For the things which are seen are temporal; but the things which are not seen are eternal. —II Corinthians 4:18

Our children Ross and Maria love to watch home videos of when they were very small. Maria, now seven, especially enjoys seeing her twelve-year-old brother as a baby. They laugh at how he waddles around and falls down or chases the dog and squeals. The last one they watched, of Ross's third birthday, is a favorite.
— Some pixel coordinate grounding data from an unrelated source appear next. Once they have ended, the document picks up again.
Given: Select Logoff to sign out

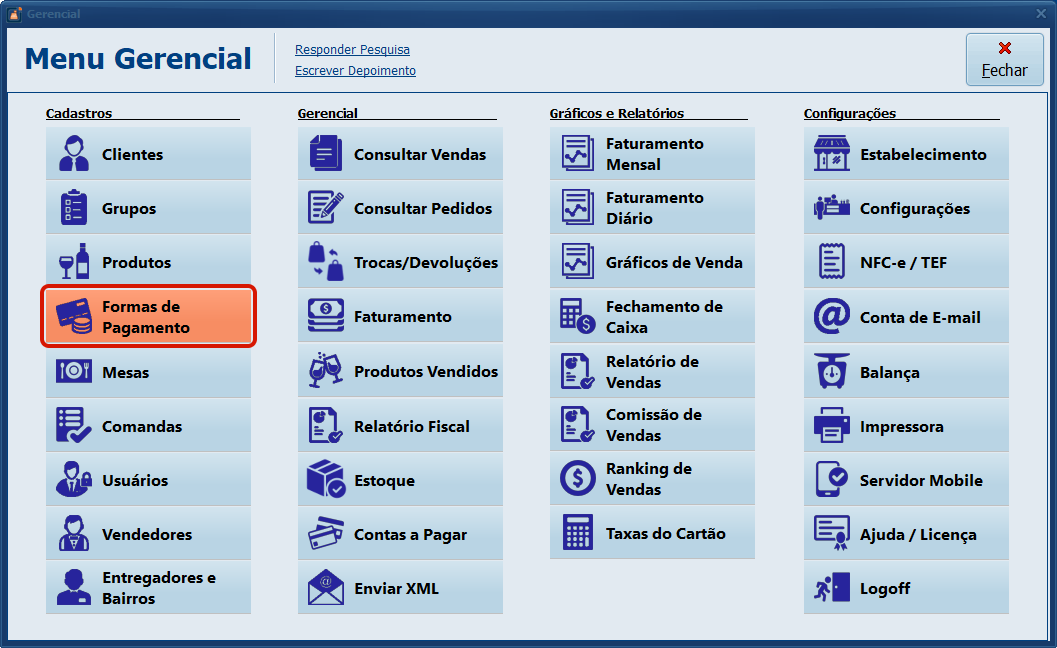Looking at the screenshot, I should [906, 588].
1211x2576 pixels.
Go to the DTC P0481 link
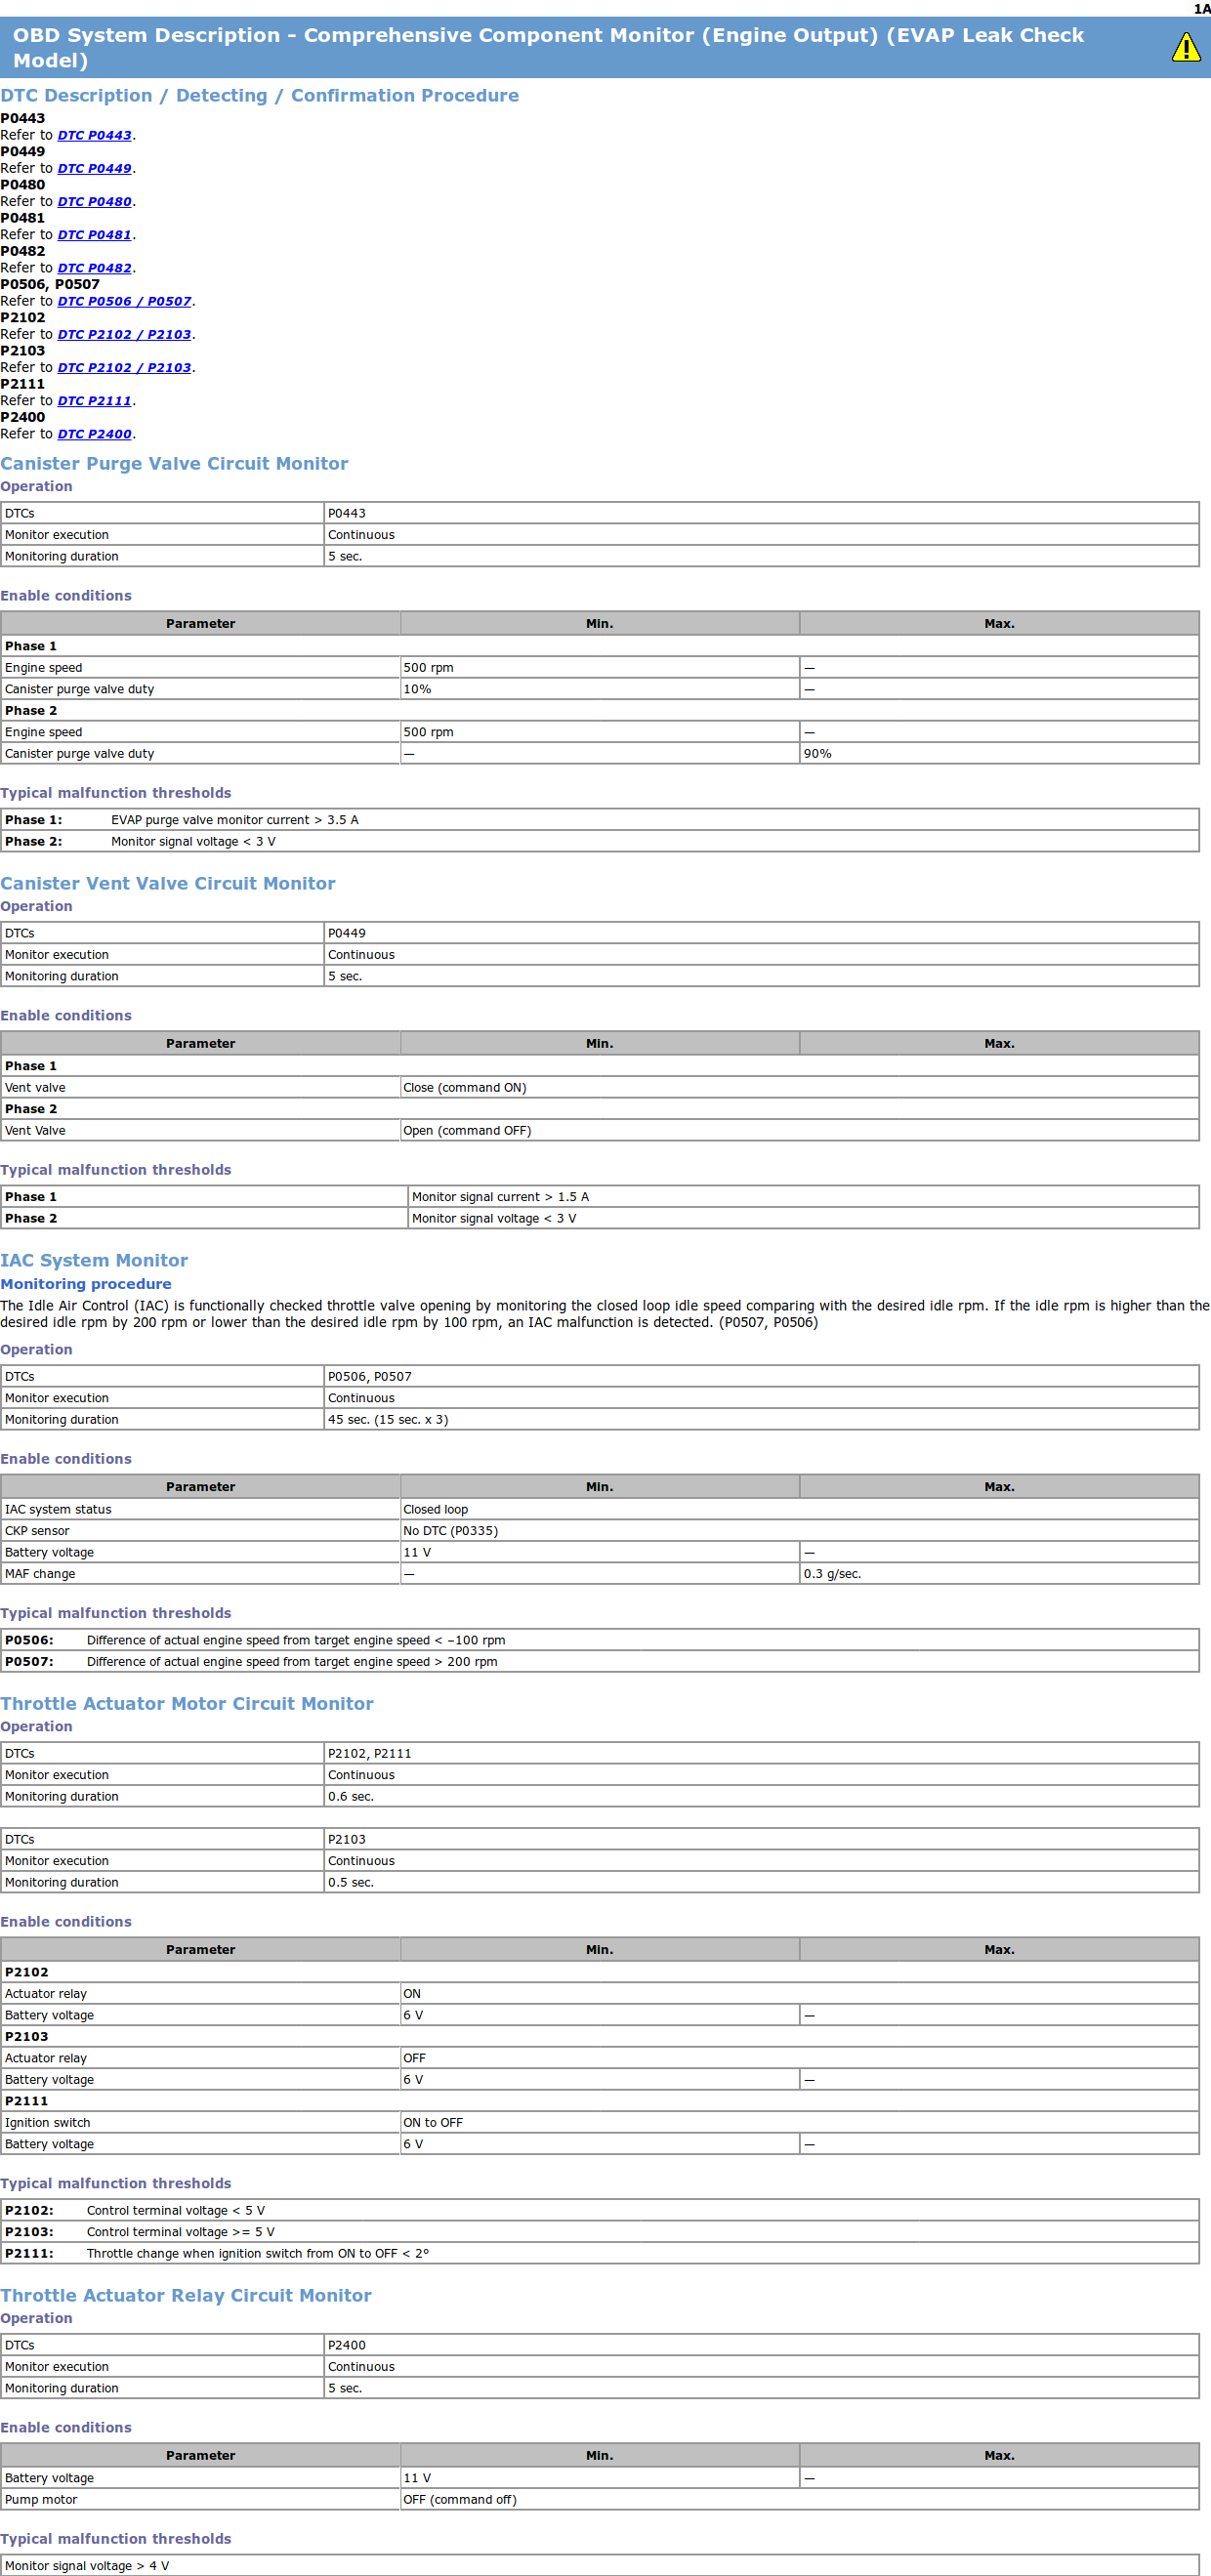click(x=94, y=234)
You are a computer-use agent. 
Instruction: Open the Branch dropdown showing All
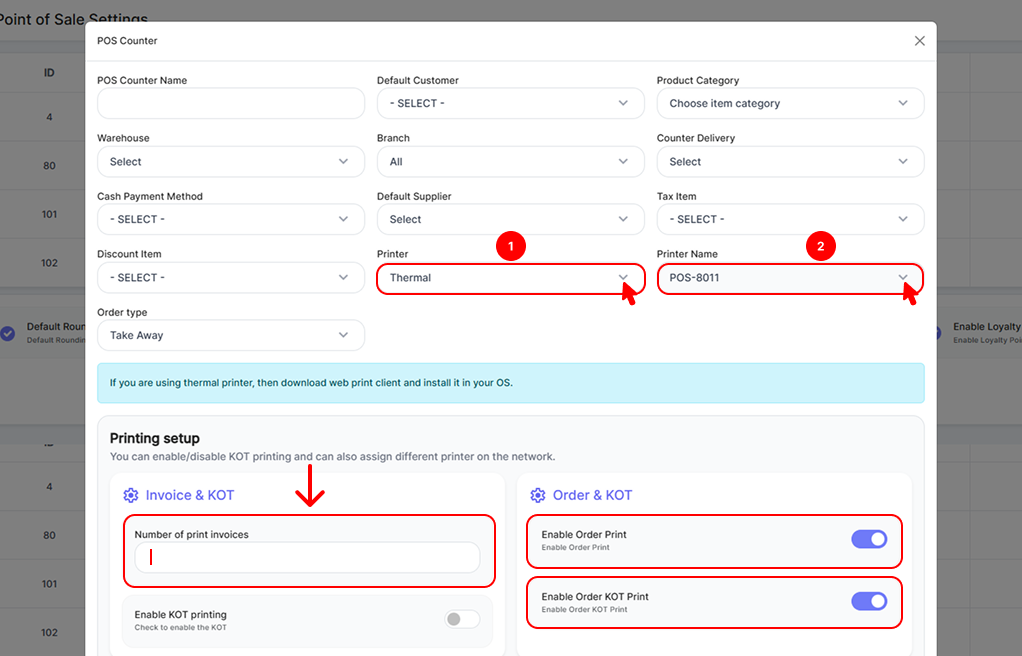(x=510, y=162)
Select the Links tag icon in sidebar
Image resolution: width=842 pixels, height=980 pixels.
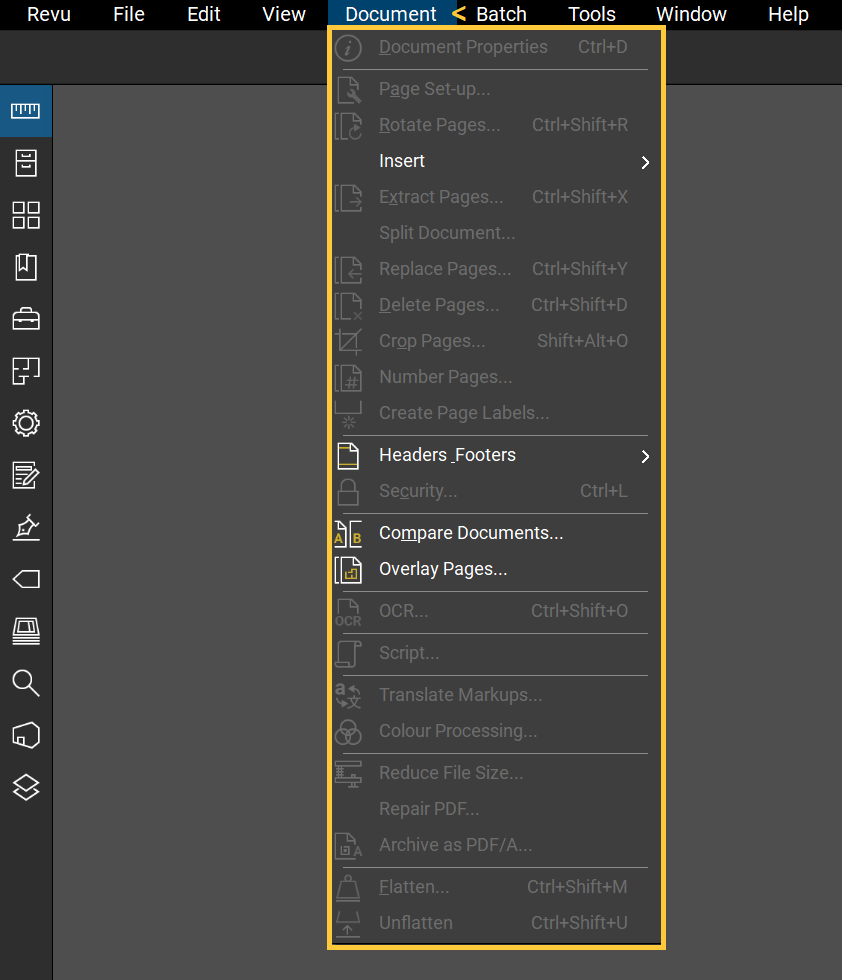coord(25,579)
"There's the big bug," Ross said, watching himself unwrap the year's best-loved gift. "I wonder what happened to that thing?" While the kids laughed about a boy who'd wanted a big, ugly bug for his birthday, I felt a little sad. All he'd wanted that year was a toy bug, and we searched everywhere for the right one. But now, like so many other things that once mattered so much, it had disappeared, either given away or settled to the bottom of a junk drawer.

"All those treasures forgotten," I said to my husband Paul, thinking that I don't need more reminders that my kids are growing up.

"Yeah," he said, "but remember how much that ugly bug meant to him? That's what matters."

As I thought about it, I understood. No matter how much our children may have loved a special toy or stuffed animal, those things simply don't last. The gifts that matter are the ones we can't hold in our hands. Love, trust, joy, faith, self-confidence—the gifts I have prayed for God to help me impart to my children—those are the things Ross and Maria hold on to tightly and take with them everywhere they go.

Now when I find those former treasures in the junk drawer, they serve as gentle reminders that while my children are growing up, they're not abandoning their real treasures, but taking along the best of all we've given them.

Teach me, God, to enjoy the passage of time as another of Your eternal gifts.